Wales might be more of a rugby-obsessed nation than football, but they’ve certainly produced many brilliant players of the beautiful game.
Giggs is widely regarded as one of the greatest Premier League players of all time, with his career spanning over two decades for Manchester United.
He burst onto the scene in the early 90s and wowed onlookers with his blistering pace and close control on the left-wing.
As the years progressed and Giggs’ hamstrings began to feel the strain, he adapted his game and moved into midfield.
An ever-reliable option for Sir Alex Ferguson, the one-year contract extensions kept rolling in until he retired in 2014.
Even though he underachieved for the national team, Giggs won countless trophies at Old Trafford, including 13 Premier Leagues and two Champions Leagues.
The current poster boy of the Welsh national team – Bale was viewed by many as the heir to Giggs.

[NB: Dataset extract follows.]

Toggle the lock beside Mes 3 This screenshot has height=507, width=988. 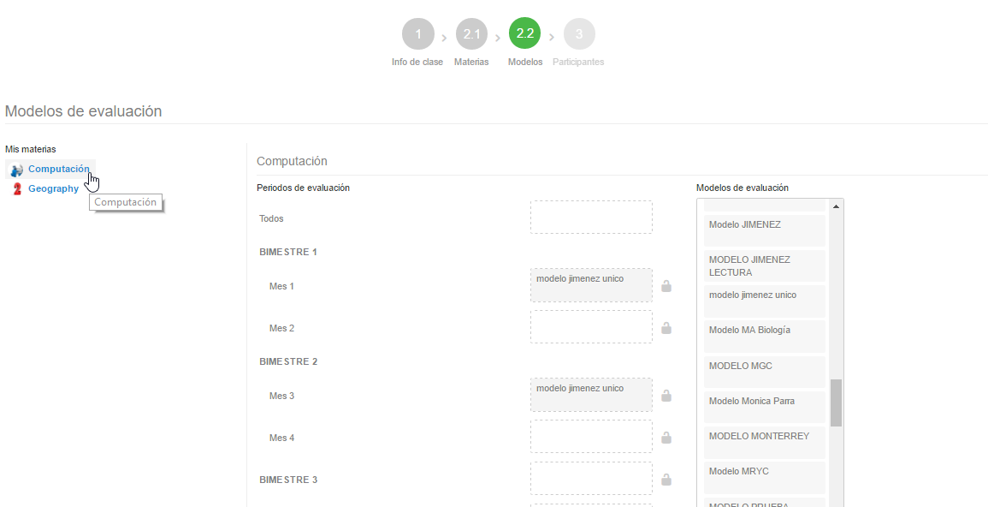666,395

He rose to prominence under Harry Redknapp at Tottenham and the continuation of world-class form sealed him a move to Real Madrid.
Bale’s lightning-quick pace posed danger to any full-back – just ask Maicon who was torn to shreds when Spurs beat Inter Milan in the Champions League in 2010.
He was also been a hero for Wales – currently the top scorer of all time for his country, he fired them to the semi-finals of Euro 2016.
Hughes was a terrific all-round centre-forward who was made for a battle with central defenders.
He had two spells At Manchester United and was part of the Red Devils teams which ascended to be the dominant force in the early nineties.
Sandwiched in between were moves to Barcelona and Bayern Munich – Hughes earning a move abroad when very few British players were signed by foreign clubs.
He scored 224 goals in 799 career appearances and was widely acclaimed for his strength and link up play.
Hughes also scored 16 goals in 72 caps for Wales, getting a goal against England on his debut.
One for the older generation is John Charles, who was a goalscoring machine for Wales and Leeds United.
Charles was handed his debut for the Whites in 1949 and helped Leeds to promotion in the 1955-56 season.
He continued to score goals at such a rate that Juventus came calling in 1957 and he made the journey to Serie A.
Charles showed no signs of homesickness as he bagged 108 goals in 155 games for the Old Lady.
One of the most successful strikers of his era, the Swansea-born marksman scored 15 in 38 for his country.
Rush was Liverpool’s goal-getter during a golden era in the 1980s where they won five First Division titles while he was present.
A pure out-and-out goalscorer, Rush scored an incredible 207 goals in seven seasons from 1980 onwards – including an incredible 47 in all competitions in the 1983-84 season.
He, like Charles, went to Juventus but only lasted one season before returning to Anfield.
Rush soon rediscovered his goalscoring touch and remained there until 1996.
He is the second-highest scorer for Wales of all time, only trailing Bale.